_Data records_.
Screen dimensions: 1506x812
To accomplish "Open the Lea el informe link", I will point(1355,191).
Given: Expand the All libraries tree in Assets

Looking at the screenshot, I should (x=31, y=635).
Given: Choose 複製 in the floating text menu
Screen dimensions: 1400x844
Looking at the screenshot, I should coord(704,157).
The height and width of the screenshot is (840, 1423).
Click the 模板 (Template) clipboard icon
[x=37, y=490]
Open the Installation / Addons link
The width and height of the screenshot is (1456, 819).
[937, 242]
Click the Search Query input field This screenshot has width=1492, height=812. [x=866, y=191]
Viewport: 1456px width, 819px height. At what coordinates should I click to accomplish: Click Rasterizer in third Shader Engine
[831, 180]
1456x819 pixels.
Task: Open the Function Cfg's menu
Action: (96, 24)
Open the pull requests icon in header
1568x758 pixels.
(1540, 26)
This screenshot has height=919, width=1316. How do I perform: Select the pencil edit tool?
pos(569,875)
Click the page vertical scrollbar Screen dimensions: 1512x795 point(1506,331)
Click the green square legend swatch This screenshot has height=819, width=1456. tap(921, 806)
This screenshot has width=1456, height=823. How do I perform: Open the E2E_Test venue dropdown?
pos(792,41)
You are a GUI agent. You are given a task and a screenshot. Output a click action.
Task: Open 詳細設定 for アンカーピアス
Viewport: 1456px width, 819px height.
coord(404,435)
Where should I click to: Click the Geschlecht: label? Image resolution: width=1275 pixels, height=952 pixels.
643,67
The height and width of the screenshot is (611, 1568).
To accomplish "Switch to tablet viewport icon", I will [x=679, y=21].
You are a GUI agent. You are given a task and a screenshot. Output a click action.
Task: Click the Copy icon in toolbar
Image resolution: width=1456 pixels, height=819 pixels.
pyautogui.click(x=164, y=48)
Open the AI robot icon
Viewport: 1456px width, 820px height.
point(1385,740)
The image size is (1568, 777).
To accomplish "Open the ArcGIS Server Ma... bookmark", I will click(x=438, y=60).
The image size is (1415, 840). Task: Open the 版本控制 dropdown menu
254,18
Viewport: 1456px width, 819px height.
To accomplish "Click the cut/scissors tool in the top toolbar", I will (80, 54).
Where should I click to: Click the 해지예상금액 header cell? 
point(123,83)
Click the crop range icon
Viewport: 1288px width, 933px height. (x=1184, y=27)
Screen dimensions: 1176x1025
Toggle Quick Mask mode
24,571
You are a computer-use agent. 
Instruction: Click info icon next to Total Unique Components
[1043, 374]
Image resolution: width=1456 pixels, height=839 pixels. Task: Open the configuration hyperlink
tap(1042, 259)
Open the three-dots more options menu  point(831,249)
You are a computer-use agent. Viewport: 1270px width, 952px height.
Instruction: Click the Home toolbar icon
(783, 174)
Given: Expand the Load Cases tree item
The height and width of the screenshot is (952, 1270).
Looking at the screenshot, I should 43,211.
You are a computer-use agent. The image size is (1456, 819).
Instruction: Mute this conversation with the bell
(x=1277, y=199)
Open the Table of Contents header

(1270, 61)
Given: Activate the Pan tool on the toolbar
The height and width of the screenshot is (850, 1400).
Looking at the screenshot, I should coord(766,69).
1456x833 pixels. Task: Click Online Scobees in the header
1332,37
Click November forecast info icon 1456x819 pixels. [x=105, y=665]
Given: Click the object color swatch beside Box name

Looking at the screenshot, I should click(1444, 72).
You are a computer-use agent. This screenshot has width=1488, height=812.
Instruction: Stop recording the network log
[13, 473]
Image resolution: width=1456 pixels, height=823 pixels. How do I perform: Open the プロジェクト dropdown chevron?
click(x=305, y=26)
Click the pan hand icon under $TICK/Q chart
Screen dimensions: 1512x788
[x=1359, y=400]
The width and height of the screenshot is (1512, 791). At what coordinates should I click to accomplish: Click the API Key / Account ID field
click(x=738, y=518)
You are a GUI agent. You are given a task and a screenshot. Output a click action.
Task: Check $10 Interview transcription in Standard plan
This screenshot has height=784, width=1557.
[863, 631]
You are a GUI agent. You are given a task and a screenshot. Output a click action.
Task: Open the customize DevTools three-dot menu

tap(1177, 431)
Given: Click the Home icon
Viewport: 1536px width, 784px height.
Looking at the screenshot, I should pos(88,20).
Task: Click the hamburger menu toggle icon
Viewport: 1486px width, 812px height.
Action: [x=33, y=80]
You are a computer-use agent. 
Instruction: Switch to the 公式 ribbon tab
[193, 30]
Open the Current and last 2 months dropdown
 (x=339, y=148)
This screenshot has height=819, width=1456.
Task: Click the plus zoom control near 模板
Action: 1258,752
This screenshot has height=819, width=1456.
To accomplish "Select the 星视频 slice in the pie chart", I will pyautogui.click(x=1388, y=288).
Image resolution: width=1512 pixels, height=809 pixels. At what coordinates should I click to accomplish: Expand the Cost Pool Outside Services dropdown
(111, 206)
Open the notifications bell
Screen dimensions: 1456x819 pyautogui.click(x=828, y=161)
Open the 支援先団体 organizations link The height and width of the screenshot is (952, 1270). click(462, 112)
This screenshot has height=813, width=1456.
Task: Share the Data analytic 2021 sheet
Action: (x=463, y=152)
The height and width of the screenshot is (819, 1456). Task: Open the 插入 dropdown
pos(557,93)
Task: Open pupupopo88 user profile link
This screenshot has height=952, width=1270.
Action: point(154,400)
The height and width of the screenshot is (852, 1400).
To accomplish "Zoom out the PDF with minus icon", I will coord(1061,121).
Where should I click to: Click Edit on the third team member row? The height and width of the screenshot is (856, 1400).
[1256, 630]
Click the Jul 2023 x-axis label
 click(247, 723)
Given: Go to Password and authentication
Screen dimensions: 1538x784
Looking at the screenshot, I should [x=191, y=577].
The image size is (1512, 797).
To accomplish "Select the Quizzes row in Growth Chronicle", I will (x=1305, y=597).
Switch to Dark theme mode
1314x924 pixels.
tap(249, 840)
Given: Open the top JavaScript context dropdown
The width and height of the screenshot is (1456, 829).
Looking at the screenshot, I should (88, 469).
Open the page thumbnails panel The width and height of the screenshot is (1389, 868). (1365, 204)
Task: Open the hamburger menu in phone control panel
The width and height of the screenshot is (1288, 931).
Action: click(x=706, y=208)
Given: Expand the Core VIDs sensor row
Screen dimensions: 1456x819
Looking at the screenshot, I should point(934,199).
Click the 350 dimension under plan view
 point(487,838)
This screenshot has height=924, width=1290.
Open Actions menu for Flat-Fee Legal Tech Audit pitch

_Brief_. Each line of the material should be returned exactly as it stands.

_Written solution_.
Screen dimensions: 1506x812
To accomplish "Open the Lea el informe link", I will point(1355,191).
Given: Expand the All libraries tree in Assets

Looking at the screenshot, I should (x=31, y=635).
Given: Choose 複製 in the floating text menu
Screen dimensions: 1400x844
Looking at the screenshot, I should coord(704,157).
The height and width of the screenshot is (840, 1423).
Click the 模板 (Template) clipboard icon
[x=37, y=490]
Open the Installation / Addons link
The width and height of the screenshot is (1456, 819).
[937, 242]
Click the Search Query input field This screenshot has width=1492, height=812. [x=866, y=191]
Viewport: 1456px width, 819px height. At what coordinates should I click to accomplish: Click Rasterizer in third Shader Engine
[831, 180]
1456x819 pixels.
Task: Open the Function Cfg's menu
Action: (96, 24)
Open the pull requests icon in header
1568x758 pixels.
(1540, 26)
This screenshot has height=919, width=1316. How do I perform: Select the pencil edit tool?
pos(569,875)
Click the page vertical scrollbar Screen dimensions: 1512x795 point(1506,331)
Click the green square legend swatch This screenshot has height=819, width=1456. tap(921, 806)
This screenshot has width=1456, height=823. How do I perform: Open the E2E_Test venue dropdown?
pos(792,41)
You are a GUI agent. You are given a task and a screenshot. Output a click action.
Task: Open 詳細設定 for アンカーピアス
Viewport: 1456px width, 819px height.
coord(404,435)
Where should I click to: Click the Geschlecht: label? Image resolution: width=1275 pixels, height=952 pixels.
643,67
The height and width of the screenshot is (611, 1568).
To accomplish "Switch to tablet viewport icon", I will [x=679, y=21].
You are a GUI agent. You are given a task and a screenshot. Output a click action.
Task: Click the Copy icon in toolbar
Image resolution: width=1456 pixels, height=819 pixels.
pyautogui.click(x=164, y=48)
Open the AI robot icon
Viewport: 1456px width, 820px height.
point(1385,740)
The image size is (1568, 777).
To accomplish "Open the ArcGIS Server Ma... bookmark", I will click(x=438, y=60).
The image size is (1415, 840). Task: Open the 版本控制 dropdown menu
254,18
Viewport: 1456px width, 819px height.
To accomplish "Click the cut/scissors tool in the top toolbar", I will (80, 54).
Where should I click to: Click the 해지예상금액 header cell? 
point(123,83)
Click the crop range icon
Viewport: 1288px width, 933px height. (x=1184, y=27)
Screen dimensions: 1176x1025
Toggle Quick Mask mode
24,571
You are a computer-use agent. 
Instruction: Click info icon next to Total Unique Components
[1043, 374]
Image resolution: width=1456 pixels, height=839 pixels. Task: Open the configuration hyperlink
tap(1042, 259)
Open the three-dots more options menu  point(831,249)
You are a computer-use agent. Viewport: 1270px width, 952px height.
Instruction: Click the Home toolbar icon
(783, 174)
Given: Expand the Load Cases tree item
The height and width of the screenshot is (952, 1270).
Looking at the screenshot, I should 43,211.
You are a computer-use agent. The image size is (1456, 819).
Instruction: Mute this conversation with the bell
(x=1277, y=199)
Open the Table of Contents header

(1270, 61)
Given: Activate the Pan tool on the toolbar
The height and width of the screenshot is (850, 1400).
Looking at the screenshot, I should coord(766,69).
1456x833 pixels. Task: Click Online Scobees in the header
1332,37
Click November forecast info icon 1456x819 pixels. [x=105, y=665]
Given: Click the object color swatch beside Box name

Looking at the screenshot, I should click(1444, 72).
You are a computer-use agent. This screenshot has width=1488, height=812.
Instruction: Stop recording the network log
[13, 473]
Image resolution: width=1456 pixels, height=823 pixels. How do I perform: Open the プロジェクト dropdown chevron?
click(x=305, y=26)
Click the pan hand icon under $TICK/Q chart
Screen dimensions: 1512x788
[x=1359, y=400]
The width and height of the screenshot is (1512, 791). At what coordinates should I click to accomplish: Click the API Key / Account ID field
click(x=738, y=518)
You are a GUI agent. You are given a task and a screenshot. Output a click action.
Task: Check $10 Interview transcription in Standard plan
This screenshot has height=784, width=1557.
[863, 631]
You are a GUI agent. You are given a task and a screenshot. Output a click action.
Task: Open the customize DevTools three-dot menu

tap(1177, 431)
Given: Click the Home icon
Viewport: 1536px width, 784px height.
Looking at the screenshot, I should pos(88,20).
Task: Click the hamburger menu toggle icon
Viewport: 1486px width, 812px height.
Action: [x=33, y=80]
You are a computer-use agent. 
Instruction: Switch to the 公式 ribbon tab
[193, 30]
Open the Current and last 2 months dropdown
 (x=339, y=148)
This screenshot has height=819, width=1456.
Task: Click the plus zoom control near 模板
Action: 1258,752
This screenshot has height=819, width=1456.
To accomplish "Select the 星视频 slice in the pie chart", I will pyautogui.click(x=1388, y=288).
Image resolution: width=1512 pixels, height=809 pixels. At what coordinates should I click to accomplish: Expand the Cost Pool Outside Services dropdown
(111, 206)
Open the notifications bell
Screen dimensions: 1456x819 pyautogui.click(x=828, y=161)
Open the 支援先団体 organizations link The height and width of the screenshot is (952, 1270). click(462, 112)
This screenshot has height=813, width=1456.
Task: Share the Data analytic 2021 sheet
Action: (x=463, y=152)
The height and width of the screenshot is (819, 1456). Task: Open the 插入 dropdown
pos(557,93)
Task: Open pupupopo88 user profile link
This screenshot has height=952, width=1270.
Action: point(154,400)
The height and width of the screenshot is (852, 1400).
To accomplish "Zoom out the PDF with minus icon", I will coord(1061,121).
Where should I click to: Click Edit on the third team member row? The height and width of the screenshot is (856, 1400).
[1256, 630]
Click the Jul 2023 x-axis label
 click(247, 723)
Given: Go to Password and authentication
Screen dimensions: 1538x784
Looking at the screenshot, I should [x=191, y=577].
The image size is (1512, 797).
To accomplish "Select the Quizzes row in Growth Chronicle", I will (x=1305, y=597).
Switch to Dark theme mode
1314x924 pixels.
tap(249, 840)
Given: Open the top JavaScript context dropdown
The width and height of the screenshot is (1456, 829).
Looking at the screenshot, I should (88, 469).
Open the page thumbnails panel The width and height of the screenshot is (1389, 868). (1365, 204)
Task: Open the hamburger menu in phone control panel
The width and height of the screenshot is (1288, 931).
Action: click(x=706, y=208)
Given: Expand the Core VIDs sensor row
Screen dimensions: 1456x819
Looking at the screenshot, I should point(934,199).
Click the 350 dimension under plan view
 point(487,838)
This screenshot has height=924, width=1290.
Open Actions menu for Flat-Fee Legal Tech Audit pitch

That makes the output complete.